(Bloomberg) -- J. Crew, the preppy clothing retailer known for kicking off a wave of controversial financing deals, launched a $450 million leveraged loan on Thursday to refinance debt.
Goldman Sachs Group Inc. is leading the transaction, which will be issued by an entity called Chinos Intermediate 2 LLC, according to a person with knowledge of the matter. A lender call will take place on Monday Sept. 9 at 1pm New York time, said the person, who asked not to be identified discussing a private transaction.
The company had been reaching out to investors to gauge their interest in a potential deal to refinance a loan it used to exit bankruptcy four years ago, Bloomberg previously reported.
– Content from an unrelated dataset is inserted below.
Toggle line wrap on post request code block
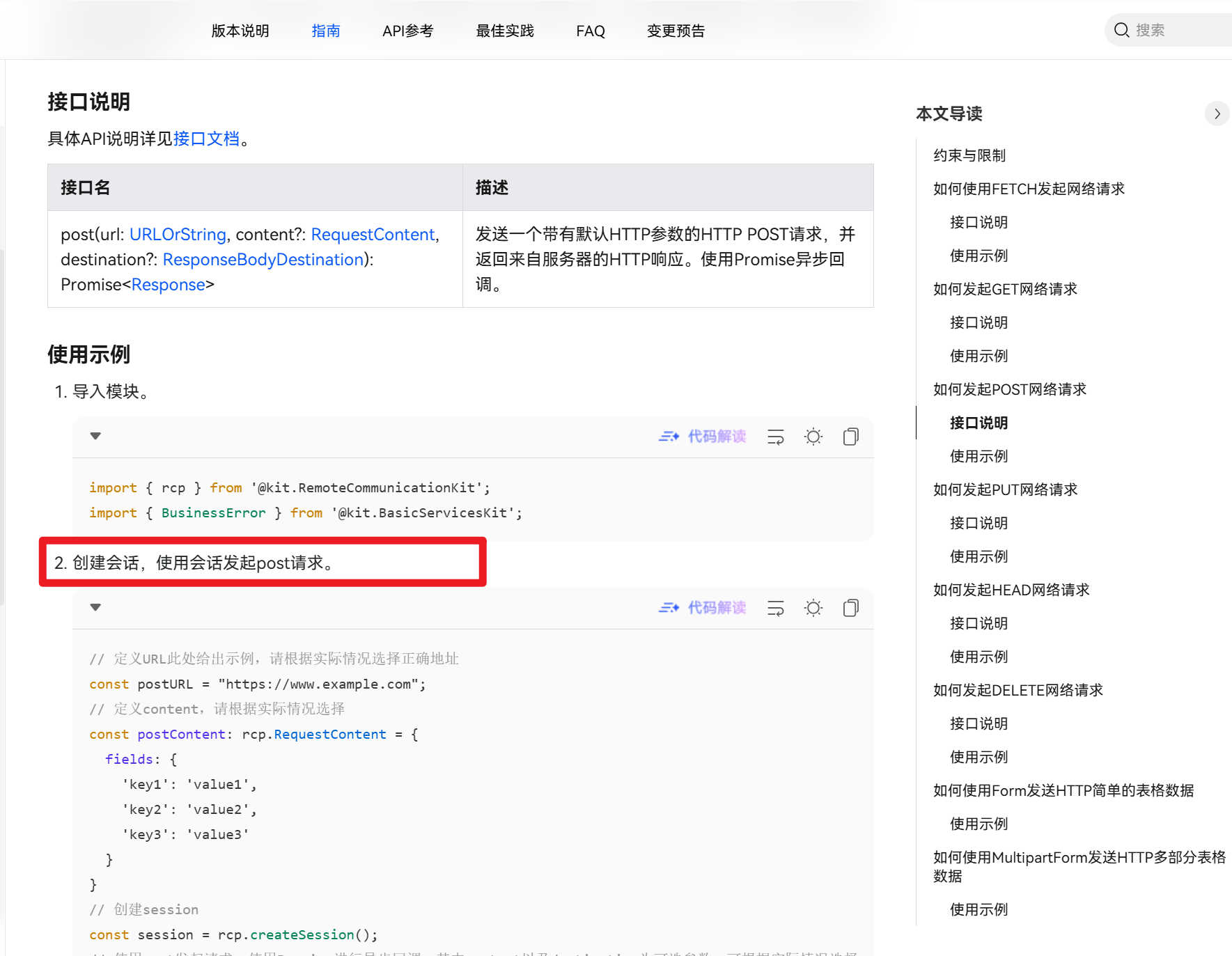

J. Crew’s deal comes amid a deluge of issuance for riskier transactions that have kept junk-bond and leveraged loan investors busy since the Labor Day holiday.
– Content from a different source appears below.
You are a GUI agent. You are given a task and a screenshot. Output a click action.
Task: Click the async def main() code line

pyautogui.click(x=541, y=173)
J. Crew filed for Chapter 11 in May 2020, marking the first major retailer to fail during the Covid-19 pandemic. Creditors took the keys to the business in exchange for snuffing out $1.6 billion of secured debt. Anchorage Capital Group LLC became J. Crew’s biggest shareholder.
The company’s return to debt capital markets is notable after years of lenders being scarred by so-called creditor violence. Under different owners, J. Crew dodged a default in 2017 by shuffling assets out of reach of creditors in a move that made the retailer synonymous with controversial debt deals.
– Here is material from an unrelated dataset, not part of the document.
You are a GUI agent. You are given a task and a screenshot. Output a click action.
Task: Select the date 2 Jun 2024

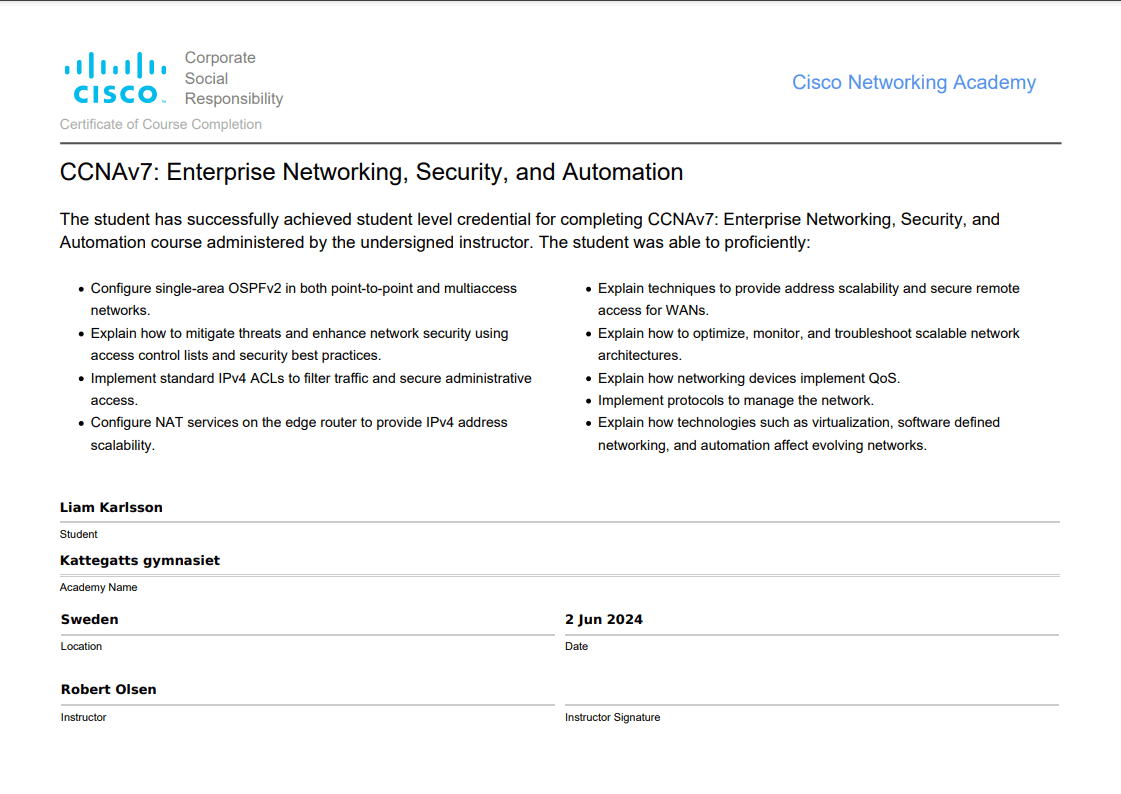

The transaction resulted in lawsuits and inspired other borrowers to use legal loopholes to pit creditors against each other in transactions that give shareholders more runway to stave off bankruptcy and keep control. It also branded a legal term in debt documents — the J. Crew blocker — aimed precisely at avoiding those type of moves.
(Updates with more context about controversial debt maneuver in fifth paragraph.)